Crowds gather near the market to look down into the crater but they soon thin as one begins to walk some distance around the crater. Indeed a quiet and long walk can be enjoyed around the circumference of the crater. This walk is quite challenging -- with steep climbs passing through small, thick forests that survive in parts. Many of the trees near to the crater have a dried and dead look to them -- no doubt due to their exposure to the volcanic fumes and the extremes at the mountain's summit. The temperatures are typically cool but when the sun shines it can be hot and rain showers can sweep in, from clouds that you can almost touch, at a moment's notice.
The walk around the circumference of the crater is in excess of one kilometer and due to the difficult terrain can easily take over an hour to make but it does allow for some remarkable views to be gained of this harsh landscape. Apparently the last time there was a significant eruption from the volcano was in 1969 but it is clear that extremely violent eruptions have taken place here. The rock is carved away in patterns that tell of the enormous force involved in creating this dark, angry looking scar on the mountaintop.
Sulfuric steam constantly seeps from rocky holes in the depths of this chasm landscape that suggest that the mountain lies dormant for now but may still have fire in its belly. The name given to this mountain --Tangkuban Perahu -- is derived from a legend in which, due to various circumstances, the legendary figure of Sangkuriang kicked his boat over in a rage and as it landed it fell upside down forming Mount Tangkuban Perahu (the capsized boat). From a distance, (such as down below in Bandung) the outline of the mountain has the appearance of a capsized boat.

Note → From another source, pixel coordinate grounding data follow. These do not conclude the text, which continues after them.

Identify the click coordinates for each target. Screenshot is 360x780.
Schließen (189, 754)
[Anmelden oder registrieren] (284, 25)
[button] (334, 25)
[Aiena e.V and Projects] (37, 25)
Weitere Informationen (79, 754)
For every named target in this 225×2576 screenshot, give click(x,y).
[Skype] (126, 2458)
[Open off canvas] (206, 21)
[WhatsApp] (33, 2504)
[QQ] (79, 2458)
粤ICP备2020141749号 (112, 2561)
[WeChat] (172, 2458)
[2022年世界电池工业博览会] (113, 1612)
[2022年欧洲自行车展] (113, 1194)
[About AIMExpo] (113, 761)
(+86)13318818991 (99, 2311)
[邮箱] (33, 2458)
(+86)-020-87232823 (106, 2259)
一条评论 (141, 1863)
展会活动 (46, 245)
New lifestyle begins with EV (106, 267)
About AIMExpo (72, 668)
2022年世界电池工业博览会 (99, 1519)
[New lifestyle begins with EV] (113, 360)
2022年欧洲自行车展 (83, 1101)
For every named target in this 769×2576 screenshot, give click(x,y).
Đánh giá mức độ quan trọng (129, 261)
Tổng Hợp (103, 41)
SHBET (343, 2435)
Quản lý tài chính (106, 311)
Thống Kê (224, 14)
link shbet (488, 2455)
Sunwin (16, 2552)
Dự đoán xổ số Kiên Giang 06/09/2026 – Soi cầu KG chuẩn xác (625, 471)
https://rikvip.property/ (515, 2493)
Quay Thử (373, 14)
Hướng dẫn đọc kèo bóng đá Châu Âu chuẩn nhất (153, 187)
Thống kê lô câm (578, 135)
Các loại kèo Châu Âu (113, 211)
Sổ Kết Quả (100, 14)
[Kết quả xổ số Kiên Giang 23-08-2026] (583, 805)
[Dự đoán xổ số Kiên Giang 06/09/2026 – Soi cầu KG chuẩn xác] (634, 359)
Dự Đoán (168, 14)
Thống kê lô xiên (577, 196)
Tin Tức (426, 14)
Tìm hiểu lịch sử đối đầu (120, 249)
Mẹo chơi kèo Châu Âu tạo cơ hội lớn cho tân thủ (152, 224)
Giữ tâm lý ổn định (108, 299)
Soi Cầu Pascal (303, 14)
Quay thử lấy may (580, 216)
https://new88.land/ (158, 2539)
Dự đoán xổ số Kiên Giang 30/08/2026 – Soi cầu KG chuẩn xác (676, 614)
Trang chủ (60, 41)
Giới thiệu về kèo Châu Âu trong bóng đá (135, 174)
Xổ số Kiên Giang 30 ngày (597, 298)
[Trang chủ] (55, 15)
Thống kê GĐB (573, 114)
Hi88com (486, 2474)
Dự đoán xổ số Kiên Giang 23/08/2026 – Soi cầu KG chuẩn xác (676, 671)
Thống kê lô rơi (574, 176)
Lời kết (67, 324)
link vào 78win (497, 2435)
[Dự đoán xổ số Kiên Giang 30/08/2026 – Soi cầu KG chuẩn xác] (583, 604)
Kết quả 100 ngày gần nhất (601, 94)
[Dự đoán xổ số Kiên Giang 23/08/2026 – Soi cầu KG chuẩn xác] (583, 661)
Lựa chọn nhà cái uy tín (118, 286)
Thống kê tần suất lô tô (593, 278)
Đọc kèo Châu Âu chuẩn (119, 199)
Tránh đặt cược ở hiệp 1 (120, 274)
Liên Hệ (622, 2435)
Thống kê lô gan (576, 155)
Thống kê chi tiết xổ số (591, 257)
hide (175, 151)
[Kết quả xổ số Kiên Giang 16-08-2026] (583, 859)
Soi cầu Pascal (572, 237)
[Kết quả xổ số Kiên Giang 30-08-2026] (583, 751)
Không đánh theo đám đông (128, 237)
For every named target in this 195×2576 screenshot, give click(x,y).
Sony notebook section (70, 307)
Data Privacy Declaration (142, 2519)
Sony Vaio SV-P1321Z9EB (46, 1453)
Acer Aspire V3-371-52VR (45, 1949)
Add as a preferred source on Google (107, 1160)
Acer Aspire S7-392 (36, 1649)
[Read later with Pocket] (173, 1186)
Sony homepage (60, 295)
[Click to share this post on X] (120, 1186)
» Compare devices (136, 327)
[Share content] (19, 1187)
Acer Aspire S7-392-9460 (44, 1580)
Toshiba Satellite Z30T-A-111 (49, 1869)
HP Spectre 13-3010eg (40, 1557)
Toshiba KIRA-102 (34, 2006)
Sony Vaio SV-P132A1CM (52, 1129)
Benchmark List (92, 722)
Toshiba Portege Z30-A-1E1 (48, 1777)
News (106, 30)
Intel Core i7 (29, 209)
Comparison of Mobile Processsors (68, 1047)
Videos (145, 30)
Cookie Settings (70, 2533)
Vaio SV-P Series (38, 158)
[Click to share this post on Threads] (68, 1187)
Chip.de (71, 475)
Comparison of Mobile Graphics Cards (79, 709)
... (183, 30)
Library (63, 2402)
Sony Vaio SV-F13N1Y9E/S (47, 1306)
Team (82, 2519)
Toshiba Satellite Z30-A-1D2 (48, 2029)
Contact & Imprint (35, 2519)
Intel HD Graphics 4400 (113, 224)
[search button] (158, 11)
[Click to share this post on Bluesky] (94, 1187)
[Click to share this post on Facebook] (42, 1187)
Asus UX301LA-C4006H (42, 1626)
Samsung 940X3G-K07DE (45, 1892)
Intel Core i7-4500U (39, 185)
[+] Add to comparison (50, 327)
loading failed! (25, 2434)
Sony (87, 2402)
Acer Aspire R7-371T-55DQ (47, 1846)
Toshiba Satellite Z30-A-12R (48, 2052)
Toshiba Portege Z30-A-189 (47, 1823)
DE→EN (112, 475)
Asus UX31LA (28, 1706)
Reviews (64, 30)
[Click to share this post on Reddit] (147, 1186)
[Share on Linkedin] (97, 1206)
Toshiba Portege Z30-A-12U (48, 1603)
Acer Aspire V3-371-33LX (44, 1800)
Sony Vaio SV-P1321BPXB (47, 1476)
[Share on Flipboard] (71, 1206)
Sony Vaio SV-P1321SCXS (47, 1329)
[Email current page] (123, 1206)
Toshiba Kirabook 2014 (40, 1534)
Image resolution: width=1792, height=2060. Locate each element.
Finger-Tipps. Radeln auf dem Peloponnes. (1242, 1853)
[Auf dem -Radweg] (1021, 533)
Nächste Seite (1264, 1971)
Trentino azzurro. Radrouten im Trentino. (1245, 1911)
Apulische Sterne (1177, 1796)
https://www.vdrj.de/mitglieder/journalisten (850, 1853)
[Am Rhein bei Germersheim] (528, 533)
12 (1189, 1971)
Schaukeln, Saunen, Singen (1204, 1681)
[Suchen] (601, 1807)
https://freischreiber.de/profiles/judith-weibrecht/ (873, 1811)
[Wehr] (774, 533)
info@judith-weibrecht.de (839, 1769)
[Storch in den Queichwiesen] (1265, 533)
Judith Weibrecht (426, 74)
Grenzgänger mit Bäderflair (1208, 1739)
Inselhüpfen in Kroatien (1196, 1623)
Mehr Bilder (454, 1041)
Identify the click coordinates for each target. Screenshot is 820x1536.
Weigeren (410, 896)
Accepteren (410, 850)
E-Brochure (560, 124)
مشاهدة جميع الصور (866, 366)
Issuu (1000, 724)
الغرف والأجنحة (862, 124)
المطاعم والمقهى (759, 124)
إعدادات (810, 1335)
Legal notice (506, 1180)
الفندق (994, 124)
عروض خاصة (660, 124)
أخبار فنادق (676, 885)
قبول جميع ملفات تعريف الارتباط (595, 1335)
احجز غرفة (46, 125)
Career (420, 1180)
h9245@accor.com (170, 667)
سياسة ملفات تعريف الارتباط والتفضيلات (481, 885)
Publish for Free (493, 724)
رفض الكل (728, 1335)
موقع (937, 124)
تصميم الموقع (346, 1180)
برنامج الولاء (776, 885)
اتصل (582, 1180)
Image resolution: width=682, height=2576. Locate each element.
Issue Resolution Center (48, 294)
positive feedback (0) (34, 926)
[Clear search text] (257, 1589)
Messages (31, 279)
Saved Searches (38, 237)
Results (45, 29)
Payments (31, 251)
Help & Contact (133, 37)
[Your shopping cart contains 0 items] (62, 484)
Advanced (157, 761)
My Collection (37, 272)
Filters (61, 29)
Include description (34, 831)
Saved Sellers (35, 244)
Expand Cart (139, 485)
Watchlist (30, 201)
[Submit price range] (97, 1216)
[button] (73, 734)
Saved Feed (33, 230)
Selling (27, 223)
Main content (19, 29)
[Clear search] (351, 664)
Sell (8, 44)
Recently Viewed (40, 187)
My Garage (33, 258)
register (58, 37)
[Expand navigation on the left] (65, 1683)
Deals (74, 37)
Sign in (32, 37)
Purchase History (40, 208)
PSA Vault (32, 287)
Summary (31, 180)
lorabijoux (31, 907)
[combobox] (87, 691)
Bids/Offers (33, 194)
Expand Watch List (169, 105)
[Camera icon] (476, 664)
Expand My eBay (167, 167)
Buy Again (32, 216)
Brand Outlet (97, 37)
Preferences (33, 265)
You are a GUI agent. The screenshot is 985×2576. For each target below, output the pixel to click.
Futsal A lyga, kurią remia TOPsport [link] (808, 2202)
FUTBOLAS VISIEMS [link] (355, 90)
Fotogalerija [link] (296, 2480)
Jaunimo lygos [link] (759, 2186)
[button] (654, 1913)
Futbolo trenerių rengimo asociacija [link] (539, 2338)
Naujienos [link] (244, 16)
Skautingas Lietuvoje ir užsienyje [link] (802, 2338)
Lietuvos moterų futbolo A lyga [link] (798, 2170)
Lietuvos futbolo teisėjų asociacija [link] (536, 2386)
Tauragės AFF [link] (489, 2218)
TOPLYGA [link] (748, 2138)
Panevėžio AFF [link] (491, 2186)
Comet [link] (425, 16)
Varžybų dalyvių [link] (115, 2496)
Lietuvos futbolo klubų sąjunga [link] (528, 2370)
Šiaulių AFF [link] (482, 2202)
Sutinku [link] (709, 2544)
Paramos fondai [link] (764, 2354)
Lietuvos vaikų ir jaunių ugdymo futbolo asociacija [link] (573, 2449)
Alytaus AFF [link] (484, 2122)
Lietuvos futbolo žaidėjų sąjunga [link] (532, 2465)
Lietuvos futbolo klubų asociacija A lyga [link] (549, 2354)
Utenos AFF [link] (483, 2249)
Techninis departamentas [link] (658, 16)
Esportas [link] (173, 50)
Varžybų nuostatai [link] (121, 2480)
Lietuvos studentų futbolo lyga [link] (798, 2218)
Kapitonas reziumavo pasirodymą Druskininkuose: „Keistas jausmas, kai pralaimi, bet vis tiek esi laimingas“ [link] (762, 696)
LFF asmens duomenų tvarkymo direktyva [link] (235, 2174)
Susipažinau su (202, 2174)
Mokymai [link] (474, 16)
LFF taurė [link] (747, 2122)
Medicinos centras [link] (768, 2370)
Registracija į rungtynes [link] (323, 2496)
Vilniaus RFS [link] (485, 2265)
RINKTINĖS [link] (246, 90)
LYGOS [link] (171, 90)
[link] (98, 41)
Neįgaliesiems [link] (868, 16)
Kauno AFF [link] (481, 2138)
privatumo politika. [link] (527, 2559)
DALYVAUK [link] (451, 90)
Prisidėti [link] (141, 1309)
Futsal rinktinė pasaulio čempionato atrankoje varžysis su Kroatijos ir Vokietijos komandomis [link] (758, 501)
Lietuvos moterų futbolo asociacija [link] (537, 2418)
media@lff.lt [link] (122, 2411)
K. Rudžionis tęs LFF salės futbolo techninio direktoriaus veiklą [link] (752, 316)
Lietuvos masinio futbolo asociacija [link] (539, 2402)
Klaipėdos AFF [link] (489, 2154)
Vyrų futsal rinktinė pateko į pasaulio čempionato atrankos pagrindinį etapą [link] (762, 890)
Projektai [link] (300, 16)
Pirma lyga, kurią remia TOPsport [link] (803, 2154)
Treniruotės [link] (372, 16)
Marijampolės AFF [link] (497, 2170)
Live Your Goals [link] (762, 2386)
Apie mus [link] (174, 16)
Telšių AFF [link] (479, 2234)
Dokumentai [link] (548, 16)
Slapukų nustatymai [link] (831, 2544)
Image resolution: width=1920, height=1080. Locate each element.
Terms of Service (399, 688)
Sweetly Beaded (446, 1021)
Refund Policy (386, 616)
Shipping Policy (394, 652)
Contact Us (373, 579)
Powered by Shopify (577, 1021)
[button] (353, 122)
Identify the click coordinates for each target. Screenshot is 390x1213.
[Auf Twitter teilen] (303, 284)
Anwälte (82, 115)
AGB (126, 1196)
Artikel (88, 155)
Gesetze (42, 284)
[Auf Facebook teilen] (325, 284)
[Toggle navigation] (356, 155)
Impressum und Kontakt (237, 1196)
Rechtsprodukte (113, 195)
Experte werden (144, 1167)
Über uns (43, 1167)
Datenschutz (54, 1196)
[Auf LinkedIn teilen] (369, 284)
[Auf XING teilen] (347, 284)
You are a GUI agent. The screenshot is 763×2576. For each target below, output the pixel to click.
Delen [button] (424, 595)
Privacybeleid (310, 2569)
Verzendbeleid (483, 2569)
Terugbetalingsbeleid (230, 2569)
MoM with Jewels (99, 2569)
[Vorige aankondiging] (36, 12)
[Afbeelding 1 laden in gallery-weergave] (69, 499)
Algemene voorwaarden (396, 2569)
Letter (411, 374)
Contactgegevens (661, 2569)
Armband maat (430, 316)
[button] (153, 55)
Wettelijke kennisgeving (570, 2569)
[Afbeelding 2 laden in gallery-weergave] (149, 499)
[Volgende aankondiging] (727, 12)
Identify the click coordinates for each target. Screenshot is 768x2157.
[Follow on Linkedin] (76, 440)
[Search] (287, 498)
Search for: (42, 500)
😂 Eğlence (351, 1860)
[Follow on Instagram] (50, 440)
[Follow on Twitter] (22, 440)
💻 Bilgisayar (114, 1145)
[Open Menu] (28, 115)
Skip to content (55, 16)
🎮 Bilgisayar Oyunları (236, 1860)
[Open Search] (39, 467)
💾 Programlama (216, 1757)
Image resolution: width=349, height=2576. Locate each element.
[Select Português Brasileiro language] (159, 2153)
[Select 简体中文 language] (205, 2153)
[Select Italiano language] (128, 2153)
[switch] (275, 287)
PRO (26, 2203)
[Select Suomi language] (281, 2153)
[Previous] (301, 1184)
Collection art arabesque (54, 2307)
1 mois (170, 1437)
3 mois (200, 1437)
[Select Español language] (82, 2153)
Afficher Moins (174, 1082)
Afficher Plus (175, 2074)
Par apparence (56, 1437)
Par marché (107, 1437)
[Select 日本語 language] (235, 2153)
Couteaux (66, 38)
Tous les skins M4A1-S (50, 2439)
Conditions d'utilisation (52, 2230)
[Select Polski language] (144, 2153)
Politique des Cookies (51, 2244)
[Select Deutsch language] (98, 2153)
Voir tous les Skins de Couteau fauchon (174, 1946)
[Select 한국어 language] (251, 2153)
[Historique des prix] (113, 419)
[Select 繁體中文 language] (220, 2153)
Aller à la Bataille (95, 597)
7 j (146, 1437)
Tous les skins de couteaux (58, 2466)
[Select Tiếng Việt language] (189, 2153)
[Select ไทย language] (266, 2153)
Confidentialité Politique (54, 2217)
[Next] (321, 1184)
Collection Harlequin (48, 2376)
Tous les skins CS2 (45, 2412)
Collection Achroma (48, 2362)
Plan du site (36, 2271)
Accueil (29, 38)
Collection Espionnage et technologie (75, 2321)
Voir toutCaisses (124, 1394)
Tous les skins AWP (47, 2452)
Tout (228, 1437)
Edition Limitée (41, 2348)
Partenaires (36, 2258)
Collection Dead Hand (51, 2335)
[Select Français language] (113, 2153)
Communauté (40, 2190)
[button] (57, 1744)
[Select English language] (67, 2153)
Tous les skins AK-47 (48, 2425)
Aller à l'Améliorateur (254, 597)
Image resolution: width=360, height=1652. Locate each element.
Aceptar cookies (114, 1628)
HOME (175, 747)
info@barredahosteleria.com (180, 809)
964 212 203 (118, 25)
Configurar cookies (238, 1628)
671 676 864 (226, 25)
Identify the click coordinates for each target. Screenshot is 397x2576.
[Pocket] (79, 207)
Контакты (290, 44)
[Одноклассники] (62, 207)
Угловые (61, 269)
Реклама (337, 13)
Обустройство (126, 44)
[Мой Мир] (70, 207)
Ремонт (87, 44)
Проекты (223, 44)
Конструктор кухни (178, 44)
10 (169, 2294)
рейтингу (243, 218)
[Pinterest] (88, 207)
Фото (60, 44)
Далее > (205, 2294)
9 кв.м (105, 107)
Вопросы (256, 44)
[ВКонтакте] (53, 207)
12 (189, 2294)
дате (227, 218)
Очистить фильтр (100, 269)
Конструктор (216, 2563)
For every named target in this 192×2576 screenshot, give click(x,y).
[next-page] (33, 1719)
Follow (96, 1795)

Sangkuriang's rage has created, today, a popular and stunning natural wonder. Despite the crowds that make the trip to the mountain, some outstanding views and peacefulness can be experienced here. Even with all the tourist trappings of souvenirs, snapshot photographers and memento sellers, the quiet of the wilderness pervades over most of Tangkuban Perahu. The huge scale of the crater and the powerful nature that created this landscape are truly awe-inspiring and may quieten voices and make one pause for thought. Though there may be many visitors at the crater's edge, an almost respectful hush seems to hang in the air -- along with the less welcome stink of sulfur that only slightly detracts from the experience.